Null-calibration framework dismantles Platonic Representation Hypothesis
A permutation-based statistical method shows that global cross-modal convergence in large AI models vanishes when embedding dimensionality and layer depth are properly controlled, replacing the Platonic hypothesis with a local-topology alternative.

A team from EPFL has released a permutation-based null-calibration framework that strips representation similarity metrics of two confounding factors: embedding dimensionality and layer-search depth. The method, detailed in a February 2025 arXiv preprint, converts raw similarity scores into calibrated effect sizes with statistical guarantees. When applied to popular cross-modal models, the framework reveals that the widely cited Platonic Representation Hypothesis—the claim that large models converge toward a single shared geometry across modalities—collapses under proper statistical control.

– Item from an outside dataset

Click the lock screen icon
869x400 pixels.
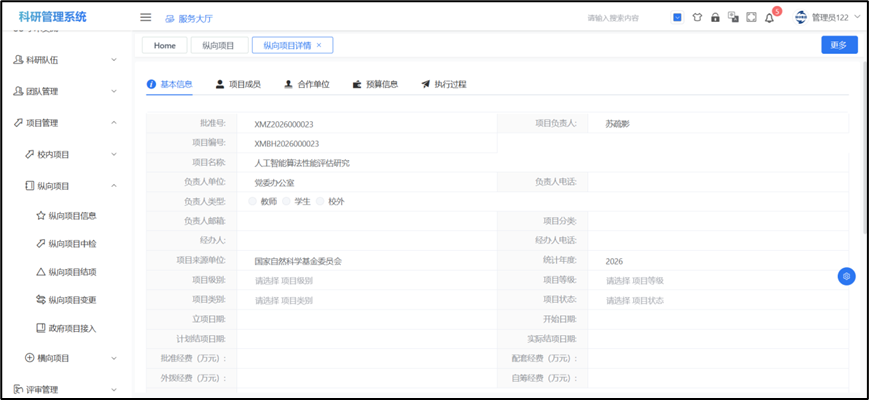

The Platonic Representation Hypothesis has been a cornerstone of recent multimodal AI theory, suggesting that vision, language, and audio encoders trained at scale all converge toward the same underlying representational structure. Authors Fabian Gröger, Shuo Wen, and Maria Brbić demonstrate that this apparent convergence is largely an artifact of measurement. Raw similarity metrics naturally inflate when comparing models with wider embeddings or deeper layer stacks, producing spurious correlations that disappear once those factors are calibrated out. The null-calibration approach uses permutation tests to establish a baseline, then rescales observed similarity into an effect size that accounts for model architecture. Comparing embeddings from a 12-layer vision transformer to a 24-layer language model without calibration can yield misleadingly high similarity scores that evaporate under the new framework.
In place of the Platonic view, the authors propose an Aristotelian Representation Hypothesis: models trained at scale do converge, but only in local topological neighborhoods around individual data points, not in a global geometric sense. The framework is metric-agnostic and works with any representation similarity measure, from centered kernel alignment (CKA) to linear probes. Code is available on GitHub at mlbio-epfl/aristotelian, and the paper was posted to arXiv on February 24, 2025.